While not endorsing everything in this book, it is very good and quite comprehensive guide to love-making. Christians have a corner on the wonder of marriage and ought to enjoy this mystery more.
Having a strong, Christian faith will flourish any marriage with these Sex Tips. It explains how to connect on a more intimate level when two become one flesh.
If you grew up in an environment where sex was considered dirty and shame filled; this book will help you overcome the religiously imposed dogma foundational to evangelicalism. It celebrates sex if you identify as straight and Christian. But as someone who is straight and Christian our homies in the LGBT community were left out. Woman’s sexual agency was ignored. Fun non vanilla sex is ignored. Needless to say the book hasn’t aged well. I believe the author means well but hasn’t bothered to really engage or update to the real modern world. I struggled to get through this book let alone finish it. It’s a shame because people have sex in different ways and this could have been a really inclusive book free of criticism. Anyway I cannot in good faith suggest this book to most people.
That awkward moment when you admit to reading a book about sex and post a review of it for the public to see. I'm not on board with everything prescribed inside (i.e., squirt guns), but generally this is a good text on the subject that is both practical and still honoring the marital bed God established.
This author cherry picked bible verses and applied them in ways so far out of context that in my mind he disqualified himself as a legit expert on either Christianity or sex. Because it was a bookclub pick, I slogged through the first 7 chapters of repetitive, ridiculous rhetoric. At that point, I thought 'he cherry picks, so will I.' So I skipped around and tried a few chapters that I thought might be interesting. Nope. Nada. Nothing.
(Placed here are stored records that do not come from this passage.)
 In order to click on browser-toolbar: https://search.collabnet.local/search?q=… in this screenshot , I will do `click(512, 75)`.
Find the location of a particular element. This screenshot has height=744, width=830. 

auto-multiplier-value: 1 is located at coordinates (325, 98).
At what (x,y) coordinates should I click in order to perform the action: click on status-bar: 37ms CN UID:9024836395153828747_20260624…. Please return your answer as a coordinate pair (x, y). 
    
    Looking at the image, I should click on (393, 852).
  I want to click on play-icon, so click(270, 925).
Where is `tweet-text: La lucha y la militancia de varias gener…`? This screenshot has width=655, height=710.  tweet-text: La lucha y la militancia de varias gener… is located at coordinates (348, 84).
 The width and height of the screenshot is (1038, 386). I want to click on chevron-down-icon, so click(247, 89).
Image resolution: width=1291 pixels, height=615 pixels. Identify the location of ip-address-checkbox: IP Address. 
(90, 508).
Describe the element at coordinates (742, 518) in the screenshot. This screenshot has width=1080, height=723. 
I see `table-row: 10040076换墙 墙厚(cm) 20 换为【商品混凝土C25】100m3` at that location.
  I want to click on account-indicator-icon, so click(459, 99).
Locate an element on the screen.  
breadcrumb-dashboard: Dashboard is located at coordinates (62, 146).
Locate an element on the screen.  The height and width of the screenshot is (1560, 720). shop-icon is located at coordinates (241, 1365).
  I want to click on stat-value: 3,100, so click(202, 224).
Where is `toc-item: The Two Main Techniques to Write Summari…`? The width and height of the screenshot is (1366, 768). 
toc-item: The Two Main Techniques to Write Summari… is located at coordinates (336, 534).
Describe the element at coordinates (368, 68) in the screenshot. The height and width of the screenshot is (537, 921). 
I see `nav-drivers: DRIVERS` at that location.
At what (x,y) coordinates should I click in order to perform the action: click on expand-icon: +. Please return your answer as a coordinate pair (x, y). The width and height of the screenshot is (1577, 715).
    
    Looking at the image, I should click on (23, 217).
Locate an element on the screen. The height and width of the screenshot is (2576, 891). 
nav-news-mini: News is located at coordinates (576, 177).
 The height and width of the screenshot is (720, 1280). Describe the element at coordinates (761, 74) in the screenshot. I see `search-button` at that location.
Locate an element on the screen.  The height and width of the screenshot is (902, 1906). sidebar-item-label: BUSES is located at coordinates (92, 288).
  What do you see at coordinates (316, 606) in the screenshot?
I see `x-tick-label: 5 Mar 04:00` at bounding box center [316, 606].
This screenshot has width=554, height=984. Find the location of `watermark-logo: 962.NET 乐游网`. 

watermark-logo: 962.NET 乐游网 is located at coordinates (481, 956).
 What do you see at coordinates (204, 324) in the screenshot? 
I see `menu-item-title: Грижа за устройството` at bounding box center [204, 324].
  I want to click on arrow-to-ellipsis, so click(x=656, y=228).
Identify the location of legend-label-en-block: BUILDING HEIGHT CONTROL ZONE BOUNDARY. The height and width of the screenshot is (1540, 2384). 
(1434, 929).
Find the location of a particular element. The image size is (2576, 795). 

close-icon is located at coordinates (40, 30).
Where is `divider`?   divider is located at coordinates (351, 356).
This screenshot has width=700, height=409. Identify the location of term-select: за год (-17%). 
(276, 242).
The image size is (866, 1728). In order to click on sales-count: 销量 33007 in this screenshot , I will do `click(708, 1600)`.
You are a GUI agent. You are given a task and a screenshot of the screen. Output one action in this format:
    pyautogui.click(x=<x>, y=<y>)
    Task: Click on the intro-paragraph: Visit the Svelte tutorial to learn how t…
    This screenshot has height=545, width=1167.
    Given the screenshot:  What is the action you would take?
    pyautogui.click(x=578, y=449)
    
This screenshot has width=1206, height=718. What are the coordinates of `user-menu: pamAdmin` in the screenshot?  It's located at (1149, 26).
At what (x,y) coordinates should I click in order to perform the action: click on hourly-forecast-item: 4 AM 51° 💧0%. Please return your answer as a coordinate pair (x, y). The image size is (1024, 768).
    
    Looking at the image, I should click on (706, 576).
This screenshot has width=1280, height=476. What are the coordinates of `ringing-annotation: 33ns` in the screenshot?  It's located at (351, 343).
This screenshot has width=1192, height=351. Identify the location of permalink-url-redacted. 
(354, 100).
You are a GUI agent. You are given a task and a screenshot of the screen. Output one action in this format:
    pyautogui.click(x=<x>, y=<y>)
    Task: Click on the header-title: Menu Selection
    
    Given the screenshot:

This is a book I frequently recommend to my clients. Rosenau does a beautiful job of combining anatomy/scientific understanding with the Biblical narrative and design for sex. I would recommend this be the go to book for premarital counselors to give out.
Read the Ebook version, very interesting, especially enjoyed the first few chapters which go through what the bible says about marriage. A good reference book to dip in and out of.
Rosenau is helpfully clear and practical on married sexual topics while never slipping into crass humor. Would recommend to any husband and wife who are looking to grow in their sexual relationship.